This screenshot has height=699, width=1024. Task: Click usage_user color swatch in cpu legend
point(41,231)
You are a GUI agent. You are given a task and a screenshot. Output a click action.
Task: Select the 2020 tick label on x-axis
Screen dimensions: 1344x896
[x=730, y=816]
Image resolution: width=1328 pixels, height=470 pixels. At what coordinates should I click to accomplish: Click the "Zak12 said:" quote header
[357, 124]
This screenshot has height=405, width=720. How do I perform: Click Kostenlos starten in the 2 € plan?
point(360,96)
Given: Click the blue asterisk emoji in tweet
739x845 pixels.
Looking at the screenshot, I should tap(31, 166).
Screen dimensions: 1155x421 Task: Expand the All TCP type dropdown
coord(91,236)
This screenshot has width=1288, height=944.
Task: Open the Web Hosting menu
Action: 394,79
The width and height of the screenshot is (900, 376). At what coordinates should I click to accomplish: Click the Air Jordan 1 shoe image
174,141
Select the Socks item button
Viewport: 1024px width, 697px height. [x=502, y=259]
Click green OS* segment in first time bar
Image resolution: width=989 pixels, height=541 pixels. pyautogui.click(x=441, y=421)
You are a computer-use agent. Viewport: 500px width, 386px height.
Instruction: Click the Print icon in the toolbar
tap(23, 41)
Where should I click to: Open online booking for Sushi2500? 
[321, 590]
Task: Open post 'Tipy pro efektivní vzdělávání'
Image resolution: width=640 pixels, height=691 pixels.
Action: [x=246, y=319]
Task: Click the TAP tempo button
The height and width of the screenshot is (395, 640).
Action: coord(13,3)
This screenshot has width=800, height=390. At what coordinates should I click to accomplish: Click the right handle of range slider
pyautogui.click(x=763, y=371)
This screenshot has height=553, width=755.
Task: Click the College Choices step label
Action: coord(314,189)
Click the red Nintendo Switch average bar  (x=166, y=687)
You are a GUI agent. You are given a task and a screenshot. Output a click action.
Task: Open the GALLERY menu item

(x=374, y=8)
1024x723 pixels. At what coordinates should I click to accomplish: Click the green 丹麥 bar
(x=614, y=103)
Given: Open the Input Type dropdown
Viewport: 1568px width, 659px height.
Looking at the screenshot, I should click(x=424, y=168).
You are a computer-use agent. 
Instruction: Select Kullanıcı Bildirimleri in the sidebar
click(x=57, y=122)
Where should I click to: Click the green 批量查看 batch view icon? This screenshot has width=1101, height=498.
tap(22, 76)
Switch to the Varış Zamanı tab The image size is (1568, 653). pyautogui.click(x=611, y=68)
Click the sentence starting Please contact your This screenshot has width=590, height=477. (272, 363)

───

**Task description:**
Write out exactly the lines of the entries above that run from the line containing "Click the red" through the last line, including both.

**Solution to this problem:**
Click the red Nintendo Switch average bar  (x=166, y=687)
You are a GUI agent. You are given a task and a screenshot. Output a click action.
Task: Open the GALLERY menu item

(x=374, y=8)
1024x723 pixels. At what coordinates should I click to accomplish: Click the green 丹麥 bar
(x=614, y=103)
Given: Open the Input Type dropdown
Viewport: 1568px width, 659px height.
Looking at the screenshot, I should click(x=424, y=168).
You are a computer-use agent. 
Instruction: Select Kullanıcı Bildirimleri in the sidebar
click(x=57, y=122)
Where should I click to: Click the green 批量查看 batch view icon? This screenshot has width=1101, height=498.
tap(22, 76)
Switch to the Varış Zamanı tab The image size is (1568, 653). pyautogui.click(x=611, y=68)
Click the sentence starting Please contact your This screenshot has width=590, height=477. (272, 363)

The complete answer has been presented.